Mas a verdade nazista é a sua fragilidade: na medida em que cada uma das suas palavras deve carregar o peso grandiloquente do real, toda a sua fala é uma forma de fazer com que a realidade seja a expressão mesma da língua. Isso quer dizer que ela é inflexível; desmorona com a menor das pressões, como aqueles materiais que, por serem duros demais, mantém-se intactos ou desabam – não é possível, para a língua nazista, ceder um pouco, pois isso já atinge a integridade de seu corpo. Por isso, segundo Klemperer, “tudo era vigiado nos mínimos detalhes para que a doutrina nacional-socialista permanecesse intacta, sem falsificação em cada um de seus aspectos, incluindo a linguagem”. Da mesma forma, Bolsonaro, apesar das pressões políticas, não pode assumir que errou. Como exemplo, podemos citar a sua absurda declaração de que ele nunca teria qualificado o coronavírus de gripezinha. Para a língua fascista, é mais fácil fingir que o passado não aconteceu do que se corrigir. A lógica desse procedimento não é difícil de entender: se eu me retifico, admito, ao mesmo tempo, que posso errar, o que instala a dúvida naqueles que me seguem.
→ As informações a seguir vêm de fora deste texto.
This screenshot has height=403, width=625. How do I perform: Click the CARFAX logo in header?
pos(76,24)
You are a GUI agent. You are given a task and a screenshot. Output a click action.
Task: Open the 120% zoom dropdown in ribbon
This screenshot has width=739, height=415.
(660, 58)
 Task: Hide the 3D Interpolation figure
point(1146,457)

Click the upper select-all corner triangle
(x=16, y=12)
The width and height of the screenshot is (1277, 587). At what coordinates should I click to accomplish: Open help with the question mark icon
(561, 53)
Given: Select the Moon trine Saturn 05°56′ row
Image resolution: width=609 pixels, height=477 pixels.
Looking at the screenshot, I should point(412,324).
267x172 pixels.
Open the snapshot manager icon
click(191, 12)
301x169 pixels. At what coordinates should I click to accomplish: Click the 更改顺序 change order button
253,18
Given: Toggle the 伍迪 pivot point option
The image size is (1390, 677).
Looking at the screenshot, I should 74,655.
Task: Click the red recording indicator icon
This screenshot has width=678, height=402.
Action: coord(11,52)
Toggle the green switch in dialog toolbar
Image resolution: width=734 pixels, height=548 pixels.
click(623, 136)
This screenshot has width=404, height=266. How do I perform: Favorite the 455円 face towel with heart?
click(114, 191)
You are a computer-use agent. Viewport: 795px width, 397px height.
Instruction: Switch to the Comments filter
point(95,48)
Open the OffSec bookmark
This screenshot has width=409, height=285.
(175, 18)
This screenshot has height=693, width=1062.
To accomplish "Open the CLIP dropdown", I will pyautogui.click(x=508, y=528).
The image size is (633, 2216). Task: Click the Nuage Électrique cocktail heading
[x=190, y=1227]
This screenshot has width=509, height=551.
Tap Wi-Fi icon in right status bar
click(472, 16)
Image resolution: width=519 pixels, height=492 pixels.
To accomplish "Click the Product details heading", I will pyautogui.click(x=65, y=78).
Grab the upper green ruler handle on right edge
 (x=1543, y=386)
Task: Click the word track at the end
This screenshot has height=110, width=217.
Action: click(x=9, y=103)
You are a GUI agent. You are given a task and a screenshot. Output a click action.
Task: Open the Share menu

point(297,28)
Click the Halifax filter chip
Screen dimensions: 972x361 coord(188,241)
A partir dessa releitura de Barthes e Klemperer, podemos identificar os usos da linguagem específicos da propaganda deste governo. Assim, percebemos que a necessidade de se afastar do discurso da ciência e o uso da palavra “mito” para se referir a Bolsonaro estão ligados: os dois usos da linguagem reforçam a relação com o imaginário religioso (dadas as múltiplas disputas entre ciência e religião a partir do século XVIII). Por que Bolsonaro precisa usar uma língua próxima do nazismo? Como isso o ajuda a se manter no poder? Evidentemente, essa identificação, uma vez explicitada, não é favorável para o governo: quando Roberto Alvim, Secretário da Cultura, emulou, sem disfarces, um discurso de Joseph Goebbels, Bolsonaro demitiu-o imediatamente. Contudo, não se trata de definir as simpatias políticas do bolsonarismo, mas de entender como esse movimento opera politicamente. É possível que a aproximação com o nazismo não seja um desejo de Bolsonaro. No entanto, trata-se de um caminho que todos os movimentos fascistas são obrigados a tomar. Bolsonaro é fascista não por escolha, mas por afinidade de ação: ele só sobrevive politicamente se continuar mobilizando seus apoiadores. Essa mobilização precisa, para funcionar, manter-se na mesma dinâmica de apoio incondicional que encontramos em qualquer líder fascista. E assim, não é preciso de tanques de guerra nem de polícia secreta: a própria língua faz o papel de repressão.